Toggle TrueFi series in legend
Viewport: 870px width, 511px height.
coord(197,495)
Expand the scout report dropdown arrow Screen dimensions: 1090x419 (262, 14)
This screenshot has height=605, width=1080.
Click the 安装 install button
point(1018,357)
* * *
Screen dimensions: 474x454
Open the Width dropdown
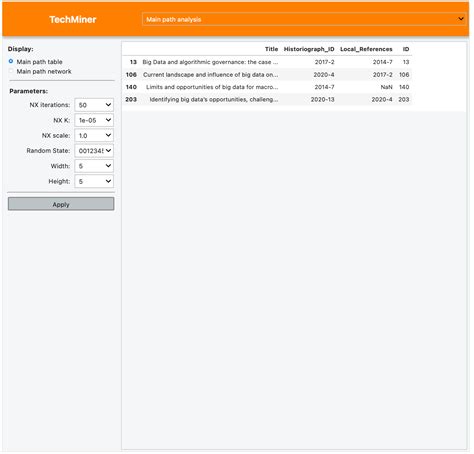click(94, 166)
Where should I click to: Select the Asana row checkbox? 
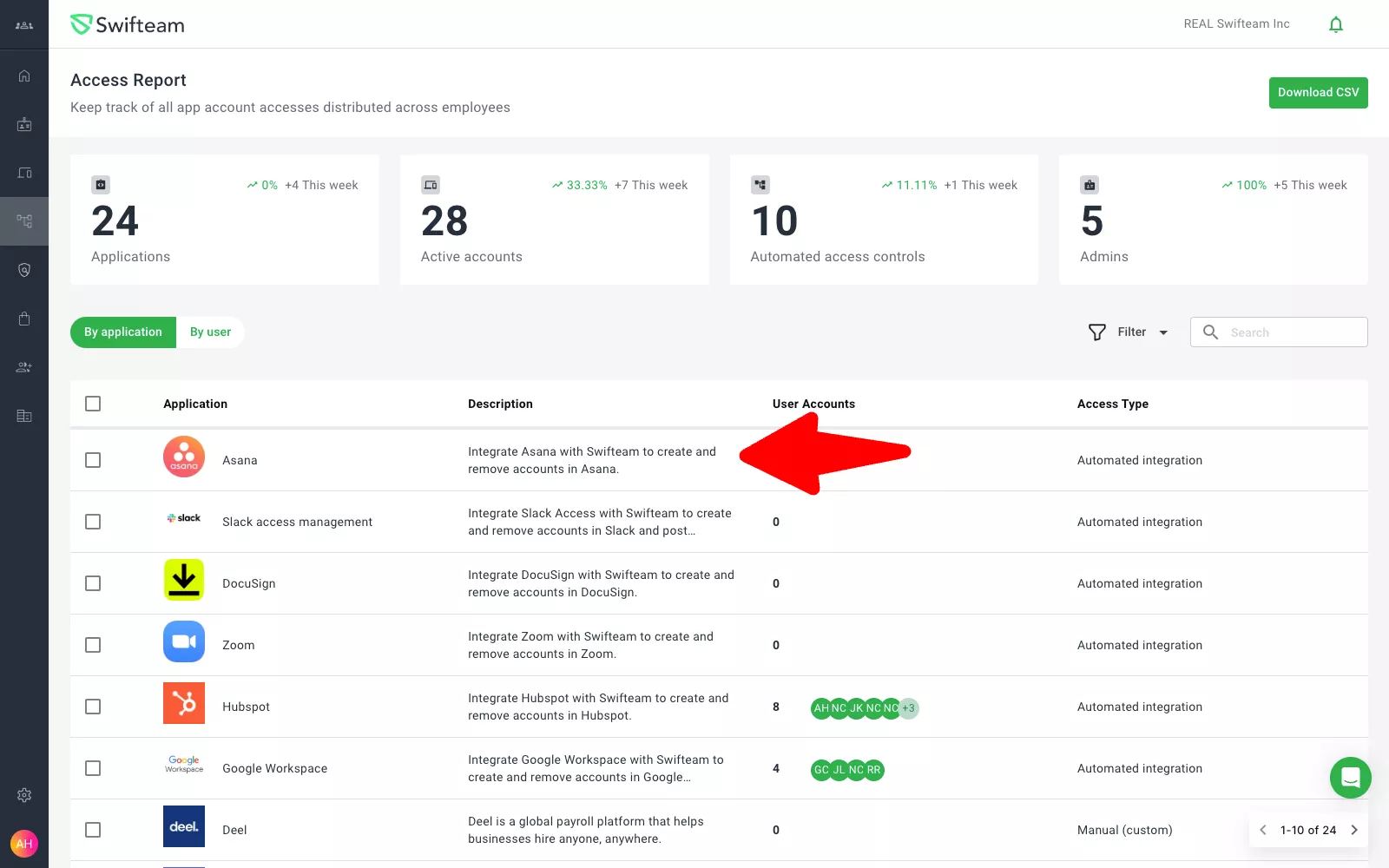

[EXERCISE DIRECTIONS]
For every line above that holds the word "dimensions", report the whole line.

[ANSWER SPACE]
Expand the scout report dropdown arrow Screen dimensions: 1090x419 (262, 14)
Screen dimensions: 474x454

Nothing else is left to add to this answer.